Texto de lectura:
---*---

La lectura debe ser uno de los vicios más crueles porque es el paraíso de gente solitaria. Mientras uno se sienta a leer, y muere lento, en silencio, interpretando letras, otra vida pasa a nuestro alrededor. Quizás alguien nos verá mientras pasamos los ojos de un lado a otro, como un par de roedores inquietos, y se preguntará por qué hemos escogido el suicidio. Quizás nosotros dejaremos el libro a un lado, apartando cuidadosamente la página con el pulgar, y saldremos de ese otro lugar para admirar la pobreza —porque justo en ese momento nos parece así de pobre— de la realidad.

Ese castigo ya lo conocemos bien los que leemos. Así como conocemos el castigo de cerrar el libro, sí, ese libro y digerir esa primera impresión. Un engaño que tal vez no se repita y estaremos buscando, persiguiendo, como animales feroces e impíos. Hay lecturas que jamás se volverán a repetir y el único consuelo es meditarlas, rememorarlas, y así no sólo recuperar las primeras sensaciones, sino también un fragmento de la persona que leyó ese libro, el que pudo oler ese espejismo y vivió, entre sueños, en aquel oasis. El tiempo se ha ido, siempre se va.

Hay otro castigo más, uno que cada vez es más común entre nosotros los lectores y es libro que leemos, libro que posiblemente sólo nosotros hayamos leído. No creo mentir cuando pienso en la lectura como un paraíso solitario. Mis libros no son los mismos que los tuyos y aunque se pavonea el orgullo del egoísta y el celoso, regodeándose en una falsa exclusividad, también surge una tristeza inexplicable porque mis libros no son los tuyos. Miento. Tal vez pueda explicar aquella tristeza: no hemos viajado a los mismos lugares y aún si ocurre el accidente feliz de que lo hiciéramos, no vimos las mismas cosas, no podemos hablar igual de ellas.

Algunos conocerán aspectos de la vida del autor, por ejemplo, y encontrarán esas similitudes a veces ciertas, a veces irrisorias. Otros tantos encontrarán que sus lecturas anteriores coincidieron con el libro y pueden hacer esas conexiones que pertenecen a un mundo académico, estructurado. También existe la posibilidad de que las conexiones son ilusorias, y aún si tuviéramos al autor a la mano para preguntarle, quizás este lo niegue con vehemencia, por hacernos buscar, olisquear más y un lector obsesivo, como un depredador, regresará a la obra, morderá las páginas o las subrayará con las garras. Y obviamente queda esa molesta vida que tiene cada persona, sus experiencias arruinan (y sí, también iluminan) el libro y cada cabeza, los dos ojos, puestos sobre una lectura provocan que ciertos mensajes resalten más, resalten distinto, oigan otras veces o recompongan aquello que el autor, hablo de los más arrogantes, crean que estaba configurado para ser de un sólo modo.

---*---

Material proporcionado:
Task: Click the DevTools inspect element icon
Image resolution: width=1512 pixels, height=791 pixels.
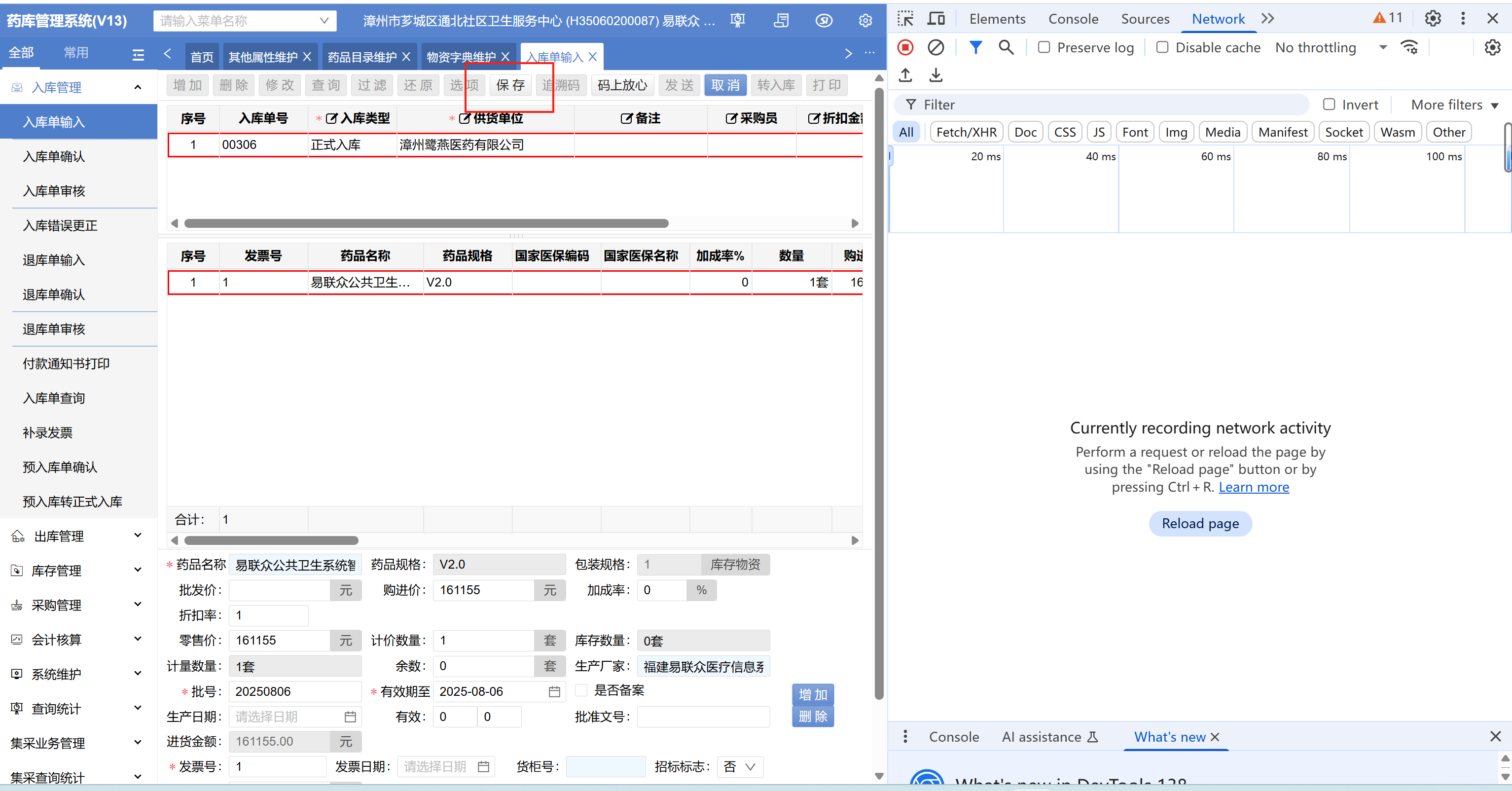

---*---

Instrucciones:
**A)** Según el texto sobre la lectura, ¿por qué la lectura debe ser uno de los vicios más crueles?
**B)** Cambia "roedores" por "ratones" en el texto sobre la lectura y vuelve a escribir el pasaje desde "La lectura debe" hasta "de la realidad.".
**C)** Prosigue el texto sobre la lectura a partir de su última oración.
El material no es necesario para resolver lo que se pide.

Respuestas en orden:
**A)** Porque es el paraíso de gente solitaria.

**B)**
La lectura debe ser uno de los vicios más crueles porque es el paraíso de gente solitaria. Mientras uno se sienta a leer, y muere lento, en silencio, interpretando letras, otra vida pasa a nuestro alrededor. Quizás alguien nos verá mientras pasamos los ojos de un lado a otro, como un par de ratones inquietos, y se preguntará por qué hemos escogido el suicidio. Quizás nosotros dejaremos el libro a un lado, apartando cuidadosamente la página con el pulgar, y saldremos de ese otro lugar para admirar la pobreza —porque justo en ese momento nos parece así de pobre— de la realidad.

**C)**
Sí, quizás algunos se enamorarán de esa otra persona que leyó lo mismo, y además fomentan la sabrosa ilusión de qué se comparten lo que el otro no pudo ver. ¿Y después de ese único accidente, serían capaces de leer lo mismo que el otro y repetir asiduamente esa experiencia? ¿O quizás buscarán que el otro lea lo mismo que ustedes, con esperanza de que se repita ese momento de felicidad? No hay nada más chocante que imponerle a los otros una lectura. Es cierto aquello de que si quieres que otros compartan algo contigo, mejor guárdalo celosamente, en vez de promoverlo como mal enseñan en ciertas escuelas a unos pobres chamaquitos que desean ser mercadólogos. Y digo que es chocante porque he descubierto que ya me avergüenza hacerlo. En ese momento me siento como un niño que no juega los mismos juegos. Ahora sólo me reservo ese placer, con frecuencia estéril, para ciertos momentos y, aún después de romper la prudencia, siempre tengo la esperanza de que algo sucederá.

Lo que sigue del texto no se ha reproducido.